• TASK MATERIAL:
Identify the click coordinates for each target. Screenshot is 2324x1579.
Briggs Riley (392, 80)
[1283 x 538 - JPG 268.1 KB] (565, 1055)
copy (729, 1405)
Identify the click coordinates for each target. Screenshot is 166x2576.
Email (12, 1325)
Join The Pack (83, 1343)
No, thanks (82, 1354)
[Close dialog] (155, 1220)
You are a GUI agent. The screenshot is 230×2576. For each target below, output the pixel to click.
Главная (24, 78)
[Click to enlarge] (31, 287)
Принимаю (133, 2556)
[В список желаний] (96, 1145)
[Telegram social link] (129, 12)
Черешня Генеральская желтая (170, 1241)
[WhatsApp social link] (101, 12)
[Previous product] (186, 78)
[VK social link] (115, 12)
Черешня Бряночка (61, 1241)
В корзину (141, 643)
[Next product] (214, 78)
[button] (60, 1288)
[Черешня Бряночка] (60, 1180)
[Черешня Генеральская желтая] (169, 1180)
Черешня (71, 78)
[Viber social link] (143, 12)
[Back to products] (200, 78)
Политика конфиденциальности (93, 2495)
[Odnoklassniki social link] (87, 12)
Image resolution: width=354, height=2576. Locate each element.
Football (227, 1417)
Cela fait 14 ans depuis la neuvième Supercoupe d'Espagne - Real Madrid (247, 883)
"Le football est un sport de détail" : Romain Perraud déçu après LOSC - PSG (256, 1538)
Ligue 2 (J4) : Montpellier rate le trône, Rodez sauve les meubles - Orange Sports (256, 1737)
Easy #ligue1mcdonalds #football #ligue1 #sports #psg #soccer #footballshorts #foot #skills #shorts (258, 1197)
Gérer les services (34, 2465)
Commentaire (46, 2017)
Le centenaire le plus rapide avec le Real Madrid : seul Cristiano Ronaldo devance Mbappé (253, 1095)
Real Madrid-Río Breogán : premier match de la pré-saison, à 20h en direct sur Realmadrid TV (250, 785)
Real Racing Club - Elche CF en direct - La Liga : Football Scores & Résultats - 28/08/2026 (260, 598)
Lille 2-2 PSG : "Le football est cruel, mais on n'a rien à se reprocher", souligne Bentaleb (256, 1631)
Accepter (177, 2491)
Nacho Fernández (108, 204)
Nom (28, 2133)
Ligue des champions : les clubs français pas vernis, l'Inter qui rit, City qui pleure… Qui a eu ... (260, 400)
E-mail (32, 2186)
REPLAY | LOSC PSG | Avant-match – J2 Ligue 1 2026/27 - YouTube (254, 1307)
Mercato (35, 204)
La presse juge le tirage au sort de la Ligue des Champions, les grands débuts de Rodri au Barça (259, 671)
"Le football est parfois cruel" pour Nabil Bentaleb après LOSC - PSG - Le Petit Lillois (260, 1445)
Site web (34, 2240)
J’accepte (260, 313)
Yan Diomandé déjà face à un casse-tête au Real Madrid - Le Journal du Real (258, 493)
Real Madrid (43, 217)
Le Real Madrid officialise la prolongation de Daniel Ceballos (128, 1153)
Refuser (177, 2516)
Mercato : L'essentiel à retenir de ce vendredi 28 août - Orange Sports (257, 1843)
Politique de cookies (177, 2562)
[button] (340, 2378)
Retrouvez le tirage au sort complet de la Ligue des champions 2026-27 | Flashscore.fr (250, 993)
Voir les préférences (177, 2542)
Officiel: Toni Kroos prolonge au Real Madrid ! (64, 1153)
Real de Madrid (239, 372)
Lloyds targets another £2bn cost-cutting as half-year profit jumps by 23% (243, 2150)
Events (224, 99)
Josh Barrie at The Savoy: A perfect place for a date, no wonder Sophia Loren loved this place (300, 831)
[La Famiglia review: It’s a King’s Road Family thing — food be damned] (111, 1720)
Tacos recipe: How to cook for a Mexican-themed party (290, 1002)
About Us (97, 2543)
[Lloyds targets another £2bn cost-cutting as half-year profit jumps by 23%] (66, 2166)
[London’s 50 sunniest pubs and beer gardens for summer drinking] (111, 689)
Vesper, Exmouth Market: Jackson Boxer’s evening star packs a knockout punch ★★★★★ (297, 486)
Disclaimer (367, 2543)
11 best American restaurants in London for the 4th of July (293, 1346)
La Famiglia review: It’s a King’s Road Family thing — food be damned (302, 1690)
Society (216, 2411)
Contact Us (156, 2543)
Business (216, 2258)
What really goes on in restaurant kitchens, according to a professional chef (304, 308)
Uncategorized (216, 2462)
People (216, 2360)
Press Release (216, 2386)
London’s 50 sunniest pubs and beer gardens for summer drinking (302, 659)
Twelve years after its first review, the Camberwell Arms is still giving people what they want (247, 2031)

• PROMPT:
The records need to be reproduced in their entirety, word for word.

• RESULT:
Identify the click coordinates for each target. Screenshot is 2324x1579.
Briggs Riley (392, 80)
[1283 x 538 - JPG 268.1 KB] (565, 1055)
copy (729, 1405)
Identify the click coordinates for each target. Screenshot is 166x2576.
Email (12, 1325)
Join The Pack (83, 1343)
No, thanks (82, 1354)
[Close dialog] (155, 1220)
You are a GUI agent. The screenshot is 230×2576. For each target below, output the pixel to click.
Главная (24, 78)
[Click to enlarge] (31, 287)
Принимаю (133, 2556)
[В список желаний] (96, 1145)
[Telegram social link] (129, 12)
Черешня Генеральская желтая (170, 1241)
[WhatsApp social link] (101, 12)
[Previous product] (186, 78)
[VK social link] (115, 12)
Черешня Бряночка (61, 1241)
В корзину (141, 643)
[Next product] (214, 78)
[button] (60, 1288)
[Черешня Бряночка] (60, 1180)
[Черешня Генеральская желтая] (169, 1180)
Черешня (71, 78)
[Viber social link] (143, 12)
[Back to products] (200, 78)
Политика конфиденциальности (93, 2495)
[Odnoklassniki social link] (87, 12)
Image resolution: width=354, height=2576. Locate each element.
Football (227, 1417)
Cela fait 14 ans depuis la neuvième Supercoupe d'Espagne - Real Madrid (247, 883)
"Le football est un sport de détail" : Romain Perraud déçu après LOSC - PSG (256, 1538)
Ligue 2 (J4) : Montpellier rate le trône, Rodez sauve les meubles - Orange Sports (256, 1737)
Easy #ligue1mcdonalds #football #ligue1 #sports #psg #soccer #footballshorts #foot #skills #shorts (258, 1197)
Gérer les services (34, 2465)
Commentaire (46, 2017)
Le centenaire le plus rapide avec le Real Madrid : seul Cristiano Ronaldo devance Mbappé (253, 1095)
Real Madrid-Río Breogán : premier match de la pré-saison, à 20h en direct sur Realmadrid TV (250, 785)
Real Racing Club - Elche CF en direct - La Liga : Football Scores & Résultats - 28/08/2026 (260, 598)
Lille 2-2 PSG : "Le football est cruel, mais on n'a rien à se reprocher", souligne Bentaleb (256, 1631)
Accepter (177, 2491)
Nacho Fernández (108, 204)
Nom (28, 2133)
Ligue des champions : les clubs français pas vernis, l'Inter qui rit, City qui pleure… Qui a eu ... (260, 400)
E-mail (32, 2186)
REPLAY | LOSC PSG | Avant-match – J2 Ligue 1 2026/27 - YouTube (254, 1307)
Mercato (35, 204)
La presse juge le tirage au sort de la Ligue des Champions, les grands débuts de Rodri au Barça (259, 671)
"Le football est parfois cruel" pour Nabil Bentaleb après LOSC - PSG - Le Petit Lillois (260, 1445)
Site web (34, 2240)
J’accepte (260, 313)
Yan Diomandé déjà face à un casse-tête au Real Madrid - Le Journal du Real (258, 493)
Real Madrid (43, 217)
Le Real Madrid officialise la prolongation de Daniel Ceballos (128, 1153)
Refuser (177, 2516)
Mercato : L'essentiel à retenir de ce vendredi 28 août - Orange Sports (257, 1843)
Politique de cookies (177, 2562)
[button] (340, 2378)
Retrouvez le tirage au sort complet de la Ligue des champions 2026-27 | Flashscore.fr (250, 993)
Voir les préférences (177, 2542)
Officiel: Toni Kroos prolonge au Real Madrid ! (64, 1153)
Real de Madrid (239, 372)
Lloyds targets another £2bn cost-cutting as half-year profit jumps by 23% (243, 2150)
Events (224, 99)
Josh Barrie at The Savoy: A perfect place for a date, no wonder Sophia Loren loved this place (300, 831)
[La Famiglia review: It’s a King’s Road Family thing — food be damned] (111, 1720)
Tacos recipe: How to cook for a Mexican-themed party (290, 1002)
About Us (97, 2543)
[Lloyds targets another £2bn cost-cutting as half-year profit jumps by 23%] (66, 2166)
[London’s 50 sunniest pubs and beer gardens for summer drinking] (111, 689)
Vesper, Exmouth Market: Jackson Boxer’s evening star packs a knockout punch ★★★★★ (297, 486)
Disclaimer (367, 2543)
11 best American restaurants in London for the 4th of July (293, 1346)
La Famiglia review: It’s a King’s Road Family thing — food be damned (302, 1690)
Society (216, 2411)
Contact Us (156, 2543)
Business (216, 2258)
What really goes on in restaurant kitchens, according to a professional chef (304, 308)
Uncategorized (216, 2462)
People (216, 2360)
Press Release (216, 2386)
London’s 50 sunniest pubs and beer gardens for summer drinking (302, 659)
Twelve years after its first review, the Camberwell Arms is still giving people what they want (247, 2031)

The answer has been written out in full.